The changes needed to move to bundled payments are within reach. Some existing federal and state legislation will need to be modified to allow the creation of CDTs. Bundled payment could be done without reform of liability laws, but enacting the type of malpractice reform suggested above can help reassure physicians that well-intended innovation will not unduly expose them to liability claims. The underlying data to begin the implementation process are available, but incentives are needed to pool the data from Medicare and other payors. Medicare has begun some relevant demonstration projects and these should be expanded. Creating the new teams will require substantial effort, so there should be clear guidance from national leaders that the payment system will be changing and incentives provided for voluntary early adopters.
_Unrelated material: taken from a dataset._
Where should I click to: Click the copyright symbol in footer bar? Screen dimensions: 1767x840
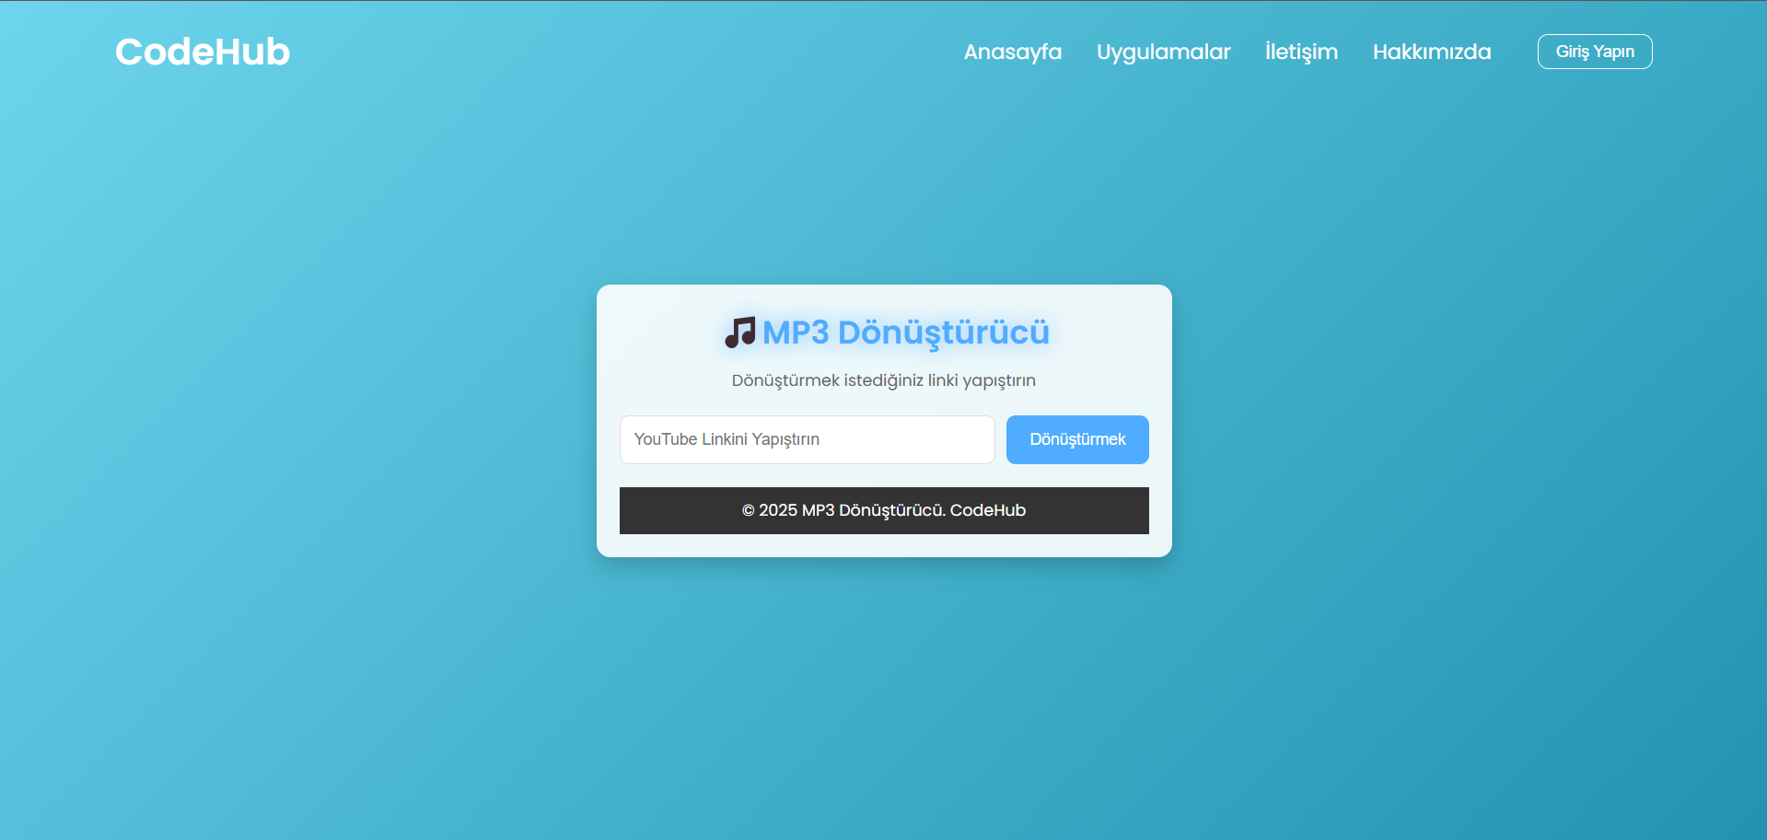pos(748,511)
For example, new CDTs might be guaranteed payments no less than their present Medicare Part A and B payments with exemptions from any future fee reductions, but the ability for their payments to be adjusted upwards along with everyone else. Academic medical centers might avoid their troublesome service-by-service documentation requirements if they transformed their practice plans into CDTs.
A shift to episode-based payment will require a different way of thinking about how care is provided and professionals are paid. It will require the development of functioning teams that replace totally independent economic entities. It offers, however, an economic basis for creative approaches to medical care delivery that are based on what works, yet adaptive to patient needs and scientific advances. Not all the details of such a fundamental change can be worked out in advance, but we cannot wait for the perfect solution to our rising healthcare costs.